The high point of California Impressionism was likely the 1915 Panama-Pacific International Exposition. Celebrating the completion of the Panama Canal, the very successful exposition served as both a coming out party for a rebuilt and revived San Francisco after the devastating 1906 earthquake, as well as an international introduction to the vibrant California art scene. In the Palace of Fine Arts there was a heavy presence of most of the noted California artists, with William Keith and Alson Clark meriting entire rooms.
The development of the impressionist movement evolved differently within California than the iterations of the genre in Europe and the eastern seaboard. With less focus on city life and social activities, the California artists focused almost exclusively on capturing the natural scenery around them. Their representational landscapes rarely reflected the presence of man, whether structures, roads, or other evidence, but rather presented the beauty of the land, the ruggedness of the coast, and verdant valleys with an almost reverential passion. While collectively they shared a common landscape, the California Impressionists, often referred to as plein air artists (painted in open air), individually demonstrated a wide variety of unique styles in their artistic approaches.

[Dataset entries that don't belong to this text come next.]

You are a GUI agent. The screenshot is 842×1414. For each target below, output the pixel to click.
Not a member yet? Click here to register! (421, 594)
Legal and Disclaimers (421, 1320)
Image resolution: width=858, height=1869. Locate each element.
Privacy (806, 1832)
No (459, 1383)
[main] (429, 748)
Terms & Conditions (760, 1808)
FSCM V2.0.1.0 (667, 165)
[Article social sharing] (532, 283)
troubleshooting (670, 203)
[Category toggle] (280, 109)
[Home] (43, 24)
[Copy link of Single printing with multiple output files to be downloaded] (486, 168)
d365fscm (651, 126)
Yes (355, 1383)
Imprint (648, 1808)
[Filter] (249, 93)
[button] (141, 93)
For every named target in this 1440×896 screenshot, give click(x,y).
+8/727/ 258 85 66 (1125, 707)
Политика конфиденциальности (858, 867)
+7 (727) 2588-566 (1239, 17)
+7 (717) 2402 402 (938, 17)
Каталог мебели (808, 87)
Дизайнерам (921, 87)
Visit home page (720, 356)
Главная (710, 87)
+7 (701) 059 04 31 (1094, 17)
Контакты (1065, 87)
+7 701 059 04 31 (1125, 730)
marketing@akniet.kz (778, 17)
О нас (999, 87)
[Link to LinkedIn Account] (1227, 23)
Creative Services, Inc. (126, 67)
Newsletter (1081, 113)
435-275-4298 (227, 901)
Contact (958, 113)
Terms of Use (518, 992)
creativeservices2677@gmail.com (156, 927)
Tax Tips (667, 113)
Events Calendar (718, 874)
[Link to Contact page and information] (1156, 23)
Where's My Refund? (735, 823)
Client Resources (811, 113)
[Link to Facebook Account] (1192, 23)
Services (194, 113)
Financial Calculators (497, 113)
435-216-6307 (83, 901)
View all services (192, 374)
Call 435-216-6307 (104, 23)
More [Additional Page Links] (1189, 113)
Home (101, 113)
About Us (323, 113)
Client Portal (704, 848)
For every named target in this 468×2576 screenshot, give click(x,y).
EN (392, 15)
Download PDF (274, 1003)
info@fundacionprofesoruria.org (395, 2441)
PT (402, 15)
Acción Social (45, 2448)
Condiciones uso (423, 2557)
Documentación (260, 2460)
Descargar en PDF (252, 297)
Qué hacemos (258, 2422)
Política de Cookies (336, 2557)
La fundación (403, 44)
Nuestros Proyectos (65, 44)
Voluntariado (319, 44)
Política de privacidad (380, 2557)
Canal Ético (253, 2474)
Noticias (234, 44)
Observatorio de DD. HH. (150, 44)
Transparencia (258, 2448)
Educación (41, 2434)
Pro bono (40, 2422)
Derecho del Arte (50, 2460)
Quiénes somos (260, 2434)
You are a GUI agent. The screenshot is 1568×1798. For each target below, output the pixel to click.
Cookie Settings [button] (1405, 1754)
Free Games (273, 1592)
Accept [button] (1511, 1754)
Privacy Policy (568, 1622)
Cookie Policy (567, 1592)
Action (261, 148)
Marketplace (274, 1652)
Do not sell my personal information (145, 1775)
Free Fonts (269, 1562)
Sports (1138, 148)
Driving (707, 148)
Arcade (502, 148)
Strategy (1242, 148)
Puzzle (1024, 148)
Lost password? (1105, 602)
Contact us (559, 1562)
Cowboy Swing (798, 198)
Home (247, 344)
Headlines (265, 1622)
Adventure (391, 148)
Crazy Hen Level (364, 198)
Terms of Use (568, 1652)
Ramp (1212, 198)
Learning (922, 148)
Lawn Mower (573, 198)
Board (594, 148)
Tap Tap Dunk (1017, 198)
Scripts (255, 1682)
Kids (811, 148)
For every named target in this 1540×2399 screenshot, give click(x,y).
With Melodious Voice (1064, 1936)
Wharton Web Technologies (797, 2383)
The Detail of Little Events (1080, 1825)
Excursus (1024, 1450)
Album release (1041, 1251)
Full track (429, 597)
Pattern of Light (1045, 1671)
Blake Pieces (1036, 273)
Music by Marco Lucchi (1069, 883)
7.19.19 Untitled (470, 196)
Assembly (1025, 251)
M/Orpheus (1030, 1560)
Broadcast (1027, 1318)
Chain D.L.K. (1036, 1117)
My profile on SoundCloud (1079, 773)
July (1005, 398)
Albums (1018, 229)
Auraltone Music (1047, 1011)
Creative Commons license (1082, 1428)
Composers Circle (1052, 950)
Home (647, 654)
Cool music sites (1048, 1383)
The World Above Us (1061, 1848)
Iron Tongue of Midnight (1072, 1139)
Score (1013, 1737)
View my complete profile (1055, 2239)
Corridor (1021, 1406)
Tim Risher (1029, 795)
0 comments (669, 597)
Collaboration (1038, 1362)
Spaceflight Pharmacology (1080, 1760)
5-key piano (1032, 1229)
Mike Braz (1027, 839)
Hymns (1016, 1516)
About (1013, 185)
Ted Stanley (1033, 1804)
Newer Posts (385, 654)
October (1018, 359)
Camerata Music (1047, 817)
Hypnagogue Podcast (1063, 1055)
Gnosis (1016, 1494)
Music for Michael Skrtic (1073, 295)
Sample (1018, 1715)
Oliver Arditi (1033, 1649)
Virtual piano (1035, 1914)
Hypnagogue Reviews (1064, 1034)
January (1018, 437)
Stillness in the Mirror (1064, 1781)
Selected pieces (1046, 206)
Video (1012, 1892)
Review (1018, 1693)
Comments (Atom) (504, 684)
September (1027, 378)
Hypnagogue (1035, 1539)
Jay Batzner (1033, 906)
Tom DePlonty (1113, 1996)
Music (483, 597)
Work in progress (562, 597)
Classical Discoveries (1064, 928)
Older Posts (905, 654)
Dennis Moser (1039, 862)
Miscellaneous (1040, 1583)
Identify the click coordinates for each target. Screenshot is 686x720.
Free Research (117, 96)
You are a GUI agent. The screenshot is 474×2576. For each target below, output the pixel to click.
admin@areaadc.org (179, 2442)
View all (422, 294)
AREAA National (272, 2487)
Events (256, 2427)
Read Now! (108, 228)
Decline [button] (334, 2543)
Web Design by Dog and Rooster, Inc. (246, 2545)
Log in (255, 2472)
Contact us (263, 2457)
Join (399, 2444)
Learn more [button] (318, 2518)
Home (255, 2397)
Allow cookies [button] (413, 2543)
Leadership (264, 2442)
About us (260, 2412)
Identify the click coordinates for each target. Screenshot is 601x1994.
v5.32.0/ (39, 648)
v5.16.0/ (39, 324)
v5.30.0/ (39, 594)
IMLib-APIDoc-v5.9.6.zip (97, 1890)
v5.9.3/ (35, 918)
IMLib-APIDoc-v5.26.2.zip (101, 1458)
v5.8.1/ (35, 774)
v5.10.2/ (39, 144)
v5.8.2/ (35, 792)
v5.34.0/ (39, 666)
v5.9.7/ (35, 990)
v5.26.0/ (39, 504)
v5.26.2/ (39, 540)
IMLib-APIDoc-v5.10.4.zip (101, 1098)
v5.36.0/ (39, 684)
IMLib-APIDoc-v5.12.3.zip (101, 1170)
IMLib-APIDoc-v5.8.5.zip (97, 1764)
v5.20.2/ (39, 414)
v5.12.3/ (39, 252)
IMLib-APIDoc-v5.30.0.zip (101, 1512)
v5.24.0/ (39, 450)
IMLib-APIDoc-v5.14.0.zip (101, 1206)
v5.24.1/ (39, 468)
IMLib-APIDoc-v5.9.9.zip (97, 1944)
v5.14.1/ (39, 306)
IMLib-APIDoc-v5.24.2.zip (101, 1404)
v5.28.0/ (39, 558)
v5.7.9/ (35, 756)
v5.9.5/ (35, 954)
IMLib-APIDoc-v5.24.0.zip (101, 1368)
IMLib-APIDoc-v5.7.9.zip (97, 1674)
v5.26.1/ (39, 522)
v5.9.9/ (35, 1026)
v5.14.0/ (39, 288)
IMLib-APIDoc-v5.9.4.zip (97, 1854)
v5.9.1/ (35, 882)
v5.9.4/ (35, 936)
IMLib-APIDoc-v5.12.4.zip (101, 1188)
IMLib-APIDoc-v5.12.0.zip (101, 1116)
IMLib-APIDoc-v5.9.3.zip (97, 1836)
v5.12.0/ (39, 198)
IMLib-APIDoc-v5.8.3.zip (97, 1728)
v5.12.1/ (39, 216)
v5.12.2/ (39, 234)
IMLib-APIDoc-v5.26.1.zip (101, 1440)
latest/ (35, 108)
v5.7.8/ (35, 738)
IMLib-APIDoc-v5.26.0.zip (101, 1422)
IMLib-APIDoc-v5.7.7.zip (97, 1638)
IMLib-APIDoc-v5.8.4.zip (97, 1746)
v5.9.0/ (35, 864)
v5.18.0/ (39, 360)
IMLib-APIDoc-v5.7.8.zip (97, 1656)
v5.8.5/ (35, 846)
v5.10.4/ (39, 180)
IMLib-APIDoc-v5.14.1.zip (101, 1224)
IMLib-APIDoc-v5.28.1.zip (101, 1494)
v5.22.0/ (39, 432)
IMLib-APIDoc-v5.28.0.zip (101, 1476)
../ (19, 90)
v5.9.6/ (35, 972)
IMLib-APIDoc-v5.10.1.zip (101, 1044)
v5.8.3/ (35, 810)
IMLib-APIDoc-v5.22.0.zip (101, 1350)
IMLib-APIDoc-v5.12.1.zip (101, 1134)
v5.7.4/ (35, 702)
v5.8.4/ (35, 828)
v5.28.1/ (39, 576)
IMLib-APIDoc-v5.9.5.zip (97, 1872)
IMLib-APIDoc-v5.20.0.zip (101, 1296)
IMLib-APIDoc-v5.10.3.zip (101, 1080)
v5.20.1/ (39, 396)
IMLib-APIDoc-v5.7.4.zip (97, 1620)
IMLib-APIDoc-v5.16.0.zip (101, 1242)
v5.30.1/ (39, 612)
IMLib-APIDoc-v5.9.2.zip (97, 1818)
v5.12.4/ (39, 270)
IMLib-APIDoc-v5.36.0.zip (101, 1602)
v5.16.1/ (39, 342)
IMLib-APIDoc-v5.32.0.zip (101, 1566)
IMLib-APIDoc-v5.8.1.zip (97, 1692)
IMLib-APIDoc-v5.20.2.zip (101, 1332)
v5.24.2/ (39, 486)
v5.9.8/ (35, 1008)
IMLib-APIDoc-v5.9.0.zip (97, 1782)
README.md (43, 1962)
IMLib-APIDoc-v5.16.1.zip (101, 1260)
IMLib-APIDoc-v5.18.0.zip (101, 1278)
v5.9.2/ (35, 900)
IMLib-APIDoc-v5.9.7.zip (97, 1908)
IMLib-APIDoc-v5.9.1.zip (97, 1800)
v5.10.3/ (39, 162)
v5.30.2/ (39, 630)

William Wendt, often described as the dean of Southern California artists, painted loosely constructed landscapes with masses of bright springtime greens and rich, autumn golds. Hansen Puthuff frequently painted near his La Crescenta home capturing the vegetated hills and mountains of the area often reflecting the soft haze that is so familiar to area residents. Maurice Braun conveyed the muted, pastel tones of the inland hills of San Diego County, while Frank Cuprien captured warmly golden sunsets reflected on the coastal water. Jean Mannheim used a loaded brush and broad masculine strokes to paint a wide variety of subjects, though he specialized in portraits, often of notables like King Gillette, Albert Einstein, and John Burroughs. Edgar Payne and Jack Williamson Smith both painted wonderful yet distinctly different scenes of the Sierras and the rocky coastlines in Orange County.
Generally considered two of the top artists of the time, Guy Rose demonstrated a delicate, feathery and subtly nuanced approach to his landscapes and garden portraits, while Granville Redmond produced radiant works of tonal coloration, luminescent nocturnes, yet was mostly known for vivid landscapes of green rolling hills studded with live oaks and colorful fields of brilliant poppies and lupines. All of these artists and others produced unique interpretations of the world around them, yet collectively they left a lasting legacy of the natural beauty and unspoiled landscape of Southern California in the early twentieth century.
Richard Reitzell is an art enthusiast, author and frequent lecturer, and currently serves on the Board of Directors of the California Museum of Art Thousand Oaks.